Copy out the passage about the Tower of the Winds word for word, from start to finish.
* start Document section *
The Tower of the Winds was built and decorated in the early 1580s for Pope Gregory XIII by a team of artists including the mathematician and cosmographer Egnatio Danti, the architect Ottaviano Mascarino, and the painters Nicolò Circignani and Matthijs Bril. A curious edifice consisting of six small rooms arranged in three stories fronted by a larger room with a recessed roof terrace and balustrade, it overlooked the Cortile del Belvedere and was linked to the old Vatican Palace via both indoor and outdoor routes. In 1581 Danti dedicated a little work titled Anemographia (The Wind Treatise) to Gregory. In it, Danti told the pope that his tower was inspired by a famous monument, the marble tower of Andronicus of Cyrrha located in the Athenian agora. Its prominent position and its venerable prototype suggests that the Tower of Winds was an important element in the additions Gregory made to the Vatican Palace, but it has received little attention from art historians. In this book, Nicola Courtright aims to rescue the tower from its historical oblivion and to reconstruct the "designers' intentions in making the program, and the way the tower would have been understood by its patron, the pope" (5).

Courtright's reconstruction is comprehensive and definitive. Using sixteenth-century plans and documents and the excellent drawings of Kristen Giannattasio, she presents a precise and detailed description of the architecture of the tower and of the layout of fresco cycles that ornamented its various rooms. The third part of the book consists of a catalogue of all of the tower frescoes, and an appendix that publishes Amanda Collins's edition and translation of Danti's Anemographia. The publication of these materials now makes it possible to study the tower in many particular ways; this is in itself an important contribution, especially to the fields of art and architectural history.

However, this book also operates on another complex level that should be of interest to a broader range of scholars. Courtright believes that the Tower of the Winds was meant to be understood as a kind of symbol of the public persona promulgated by Pope Gregory as Vicarius Christi and of his vision of the reformation of Christianity. This public persona, at once the pastor of the universal church and temporal ruler of the patrimony of Peter, possessed unique spiritual and temporal powers.
* end Document section *
* start Data *
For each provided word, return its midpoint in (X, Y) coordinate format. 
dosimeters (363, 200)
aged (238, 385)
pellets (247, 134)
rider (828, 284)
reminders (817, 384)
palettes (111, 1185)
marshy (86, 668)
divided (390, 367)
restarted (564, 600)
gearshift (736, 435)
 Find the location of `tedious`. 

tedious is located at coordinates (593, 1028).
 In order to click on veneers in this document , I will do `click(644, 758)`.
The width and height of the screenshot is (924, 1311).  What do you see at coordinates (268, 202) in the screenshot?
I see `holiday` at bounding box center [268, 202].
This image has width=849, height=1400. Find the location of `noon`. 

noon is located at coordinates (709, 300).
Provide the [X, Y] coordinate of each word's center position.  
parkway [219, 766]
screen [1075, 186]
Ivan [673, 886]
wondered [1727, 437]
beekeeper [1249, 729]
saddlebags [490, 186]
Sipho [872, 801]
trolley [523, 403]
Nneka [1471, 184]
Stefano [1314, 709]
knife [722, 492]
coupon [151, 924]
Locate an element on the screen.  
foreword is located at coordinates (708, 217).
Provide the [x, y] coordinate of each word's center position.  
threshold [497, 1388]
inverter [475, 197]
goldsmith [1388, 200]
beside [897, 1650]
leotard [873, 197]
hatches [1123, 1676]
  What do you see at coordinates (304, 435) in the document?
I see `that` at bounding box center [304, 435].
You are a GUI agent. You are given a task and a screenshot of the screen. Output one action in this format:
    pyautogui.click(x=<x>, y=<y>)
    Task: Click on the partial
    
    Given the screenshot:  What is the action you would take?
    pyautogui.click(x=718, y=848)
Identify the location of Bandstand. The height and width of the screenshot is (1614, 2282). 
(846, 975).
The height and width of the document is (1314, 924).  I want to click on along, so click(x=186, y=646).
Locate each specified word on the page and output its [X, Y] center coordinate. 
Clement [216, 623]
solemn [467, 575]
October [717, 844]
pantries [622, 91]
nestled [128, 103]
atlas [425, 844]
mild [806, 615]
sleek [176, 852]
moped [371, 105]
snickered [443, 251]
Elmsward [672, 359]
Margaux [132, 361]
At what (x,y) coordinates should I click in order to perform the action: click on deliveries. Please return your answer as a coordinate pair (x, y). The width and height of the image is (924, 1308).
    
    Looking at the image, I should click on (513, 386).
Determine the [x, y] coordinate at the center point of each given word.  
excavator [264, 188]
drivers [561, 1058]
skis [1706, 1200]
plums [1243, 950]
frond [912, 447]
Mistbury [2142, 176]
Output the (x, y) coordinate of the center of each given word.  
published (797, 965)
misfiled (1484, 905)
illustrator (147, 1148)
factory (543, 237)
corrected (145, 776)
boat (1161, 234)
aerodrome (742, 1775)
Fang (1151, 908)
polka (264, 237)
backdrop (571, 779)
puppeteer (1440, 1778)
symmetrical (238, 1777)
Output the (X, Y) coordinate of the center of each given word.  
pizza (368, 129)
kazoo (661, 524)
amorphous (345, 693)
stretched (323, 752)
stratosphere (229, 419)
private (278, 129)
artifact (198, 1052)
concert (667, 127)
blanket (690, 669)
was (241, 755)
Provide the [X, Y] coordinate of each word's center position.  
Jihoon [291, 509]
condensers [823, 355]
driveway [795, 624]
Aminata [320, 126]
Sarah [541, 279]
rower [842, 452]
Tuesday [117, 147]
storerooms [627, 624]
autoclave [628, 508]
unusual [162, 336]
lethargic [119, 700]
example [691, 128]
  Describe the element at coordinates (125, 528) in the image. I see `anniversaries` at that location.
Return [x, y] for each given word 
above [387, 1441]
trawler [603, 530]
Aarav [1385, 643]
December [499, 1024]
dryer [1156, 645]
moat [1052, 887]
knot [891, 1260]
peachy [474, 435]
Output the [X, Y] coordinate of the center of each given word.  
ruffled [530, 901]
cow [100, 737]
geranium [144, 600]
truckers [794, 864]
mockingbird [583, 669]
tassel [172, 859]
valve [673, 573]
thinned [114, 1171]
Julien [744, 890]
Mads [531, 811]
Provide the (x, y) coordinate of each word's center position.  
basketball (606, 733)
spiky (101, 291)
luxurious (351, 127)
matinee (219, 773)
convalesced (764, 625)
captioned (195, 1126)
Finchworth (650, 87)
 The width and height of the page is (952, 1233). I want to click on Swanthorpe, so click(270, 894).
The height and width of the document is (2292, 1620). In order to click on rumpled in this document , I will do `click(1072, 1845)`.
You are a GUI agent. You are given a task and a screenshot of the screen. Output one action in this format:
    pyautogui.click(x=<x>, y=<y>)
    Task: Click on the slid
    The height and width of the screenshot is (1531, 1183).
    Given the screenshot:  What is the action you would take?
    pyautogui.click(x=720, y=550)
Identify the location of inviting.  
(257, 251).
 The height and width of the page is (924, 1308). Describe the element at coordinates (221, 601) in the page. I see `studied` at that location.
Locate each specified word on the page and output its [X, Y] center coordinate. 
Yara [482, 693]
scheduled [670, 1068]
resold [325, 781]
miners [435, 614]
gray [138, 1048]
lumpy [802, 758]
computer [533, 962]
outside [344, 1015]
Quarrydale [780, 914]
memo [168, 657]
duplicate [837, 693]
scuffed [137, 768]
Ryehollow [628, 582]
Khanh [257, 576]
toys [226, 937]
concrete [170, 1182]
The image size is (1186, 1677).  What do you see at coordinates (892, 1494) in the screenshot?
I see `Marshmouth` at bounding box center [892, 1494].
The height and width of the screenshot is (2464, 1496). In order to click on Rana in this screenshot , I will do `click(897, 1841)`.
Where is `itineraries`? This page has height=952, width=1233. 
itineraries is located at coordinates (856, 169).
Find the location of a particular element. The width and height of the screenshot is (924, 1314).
* end Data *
Solution for this exercise
The Tower of the Winds was built and decorated in the early 1580s for Pope Gregory XIII by a team of artists including the mathematician and cosmographer Egnatio Danti, the architect Ottaviano Mascarino, and the painters Nicolò Circignani and Matthijs Bril. A curious edifice consisting of six small rooms arranged in three stories fronted by a larger room with a recessed roof terrace and balustrade, it overlooked the Cortile del Belvedere and was linked to the old Vatican Palace via both indoor and outdoor routes. In 1581 Danti dedicated a little work titled Anemographia (The Wind Treatise) to Gregory. In it, Danti told the pope that his tower was inspired by a famous monument, the marble tower of Andronicus of Cyrrha located in the Athenian agora. Its prominent position and its venerable prototype suggests that the Tower of Winds was an important element in the additions Gregory made to the Vatican Palace, but it has received little attention from art historians. In this book, Nicola Courtright aims to rescue the tower from its historical oblivion and to reconstruct the "designers' intentions in making the program, and the way the tower would have been understood by its patron, the pope" (5).

Courtright's reconstruction is comprehensive and definitive. Using sixteenth-century plans and documents and the excellent drawings of Kristen Giannattasio, she presents a precise and detailed description of the architecture of the tower and of the layout of fresco cycles that ornamented its various rooms. The third part of the book consists of a catalogue of all of the tower frescoes, and an appendix that publishes Amanda Collins's edition and translation of Danti's Anemographia. The publication of these materials now makes it possible to study the tower in many particular ways; this is in itself an important contribution, especially to the fields of art and architectural history.

However, this book also operates on another complex level that should be of interest to a broader range of scholars. Courtright believes that the Tower of the Winds was meant to be understood as a kind of symbol of the public persona promulgated by Pope Gregory as Vicarius Christi and of his vision of the reformation of Christianity. This public persona, at once the pastor of the universal church and temporal ruler of the patrimony of Peter, possessed unique spiritual and temporal powers.